IN LIBRERIA – Il superfluo della vita

di Eleonora Ciaffoloni -


Nel cuore più dimesso del Romanticismo tedesco nasce Il superfluo della vita. Carbonio ripropone la novella di Ludwig Tieck in una nuova edizione, restituita con fine sensibilità dalla traduzione di Paola Capriolo. Un racconto in cui la magia non è più nei castelli o nei boschi, ma nel quotidiano di due giovani sposi.

Il Romanticismo rovesciato

Siamo nel 1839, nella piena maturità dell’autore. Tieck visionario di Il biondo Eckbert o del Gatto con gli stivali ha già attraversato l’abisso delle fiabe romantiche e dopo aver visto “l’infinito”, sceglie l’infinitamente piccolo: una stanza, due sposi poveri, una stufa che fatica a scaldare. Heinrich e Clara, sposati in segreto e fuggiti dall’autorità paterna, vivono in un interno angusto dove la povertà non è solo condizione materiale, ma scelta esistenziale. “La povertà è dunque divenuta una sola cosa con il nostro amore”, dice Clara, e l’opera intera si equilibra in questo filo sottile tra tra privazione e felicità.

Si tratta di una sorta di paradiso domestico dove si mangia il pane e si brinda con “i bicchieri dell’acqua”. Tieck, in qualche modo, rovescia la prospettiva. Ciò che la società considera essenziale è scarto; ciò che la società definisce superfluo – i sogni, il sentimento, l’immaginare – diventa la vera sostanza della vita. Il romanzo è costruito per sottrazione: non grandi eventi, ma gesti minuscoli che diventano miniature filosofiche. Un diario letto “a ritroso, cominciando dalla fine”, un battibecco che scivola nell’assurdo, un mondo che si riflette nelle crepe di un appartamento.

Tutto è doppio e specchiato, come se la realtà fosse una fiaba che si è stancata di credere nelle sua stessa natura, ma continua a recitare per educata nostalgia. Il fantastico viene sgonfiato: è un romanticismo capovolto. Per questo motivo, molti critici inseriscono Il superfluo della vita nella “terza maniera” di Tieck. Lontano dalle intemperanze della giovinezza e vicino al Biedermeier, con il suo gusto per l’interno domestico, la moderazione, il moralismo.

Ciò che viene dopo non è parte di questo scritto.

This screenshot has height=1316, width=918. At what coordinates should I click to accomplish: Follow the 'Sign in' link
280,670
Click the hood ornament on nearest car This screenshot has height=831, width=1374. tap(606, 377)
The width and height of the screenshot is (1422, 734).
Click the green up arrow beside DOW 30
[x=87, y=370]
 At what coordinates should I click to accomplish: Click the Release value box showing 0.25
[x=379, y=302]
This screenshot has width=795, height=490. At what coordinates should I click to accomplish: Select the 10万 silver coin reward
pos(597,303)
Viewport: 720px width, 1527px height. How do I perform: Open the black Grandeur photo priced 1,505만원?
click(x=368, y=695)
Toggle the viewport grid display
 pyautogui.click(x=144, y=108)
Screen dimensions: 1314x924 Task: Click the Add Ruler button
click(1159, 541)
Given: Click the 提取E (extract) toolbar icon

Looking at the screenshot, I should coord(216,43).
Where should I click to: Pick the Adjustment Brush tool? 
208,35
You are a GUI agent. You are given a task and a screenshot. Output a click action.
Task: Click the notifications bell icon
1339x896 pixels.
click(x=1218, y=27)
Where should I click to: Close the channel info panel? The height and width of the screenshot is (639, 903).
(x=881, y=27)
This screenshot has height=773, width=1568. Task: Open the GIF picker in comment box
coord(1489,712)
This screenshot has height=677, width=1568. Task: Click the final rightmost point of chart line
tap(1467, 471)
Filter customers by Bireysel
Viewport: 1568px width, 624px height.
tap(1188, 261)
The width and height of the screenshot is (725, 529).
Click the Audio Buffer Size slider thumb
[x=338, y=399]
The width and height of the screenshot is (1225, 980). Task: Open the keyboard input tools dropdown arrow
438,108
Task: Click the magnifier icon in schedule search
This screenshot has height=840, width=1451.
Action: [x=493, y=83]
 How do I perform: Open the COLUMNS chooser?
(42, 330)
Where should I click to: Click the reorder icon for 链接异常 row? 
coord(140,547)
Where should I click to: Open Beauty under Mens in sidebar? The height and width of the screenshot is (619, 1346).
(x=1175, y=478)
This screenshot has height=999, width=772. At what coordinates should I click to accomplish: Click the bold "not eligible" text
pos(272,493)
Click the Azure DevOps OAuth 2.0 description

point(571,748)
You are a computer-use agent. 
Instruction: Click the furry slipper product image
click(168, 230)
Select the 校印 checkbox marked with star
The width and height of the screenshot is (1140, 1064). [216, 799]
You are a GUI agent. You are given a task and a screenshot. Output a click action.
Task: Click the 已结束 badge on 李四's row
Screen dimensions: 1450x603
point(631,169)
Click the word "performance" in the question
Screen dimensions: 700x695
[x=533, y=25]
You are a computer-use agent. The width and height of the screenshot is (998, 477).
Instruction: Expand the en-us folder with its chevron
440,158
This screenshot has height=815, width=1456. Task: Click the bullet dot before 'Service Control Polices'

Cosa rimane del Il superfluo della vita?

Non tutti lo hanno amato: ma in quella compostezza c’è del sottile, il sarcasmo di un uomo che osserva sé stesso da vecchio, che guarda la propria giovinezza come una malattia infantile da cui forse non guarirà mai. La nuova edizione, con la traduzione di Paola Capriolo conserva lo stile tagliente e l’ironia. Una lingua elegante, ma non leziosa; fedele, ma non rigida; capace di tenere lo stile poetico dietro la normalità del quotidiano. Il superfluo della vita è un libro piccolo solo in apparenza: dentro c’è la storia di un grande poeta che, invece di spegnersi nella malinconia, ha imparato a riderne.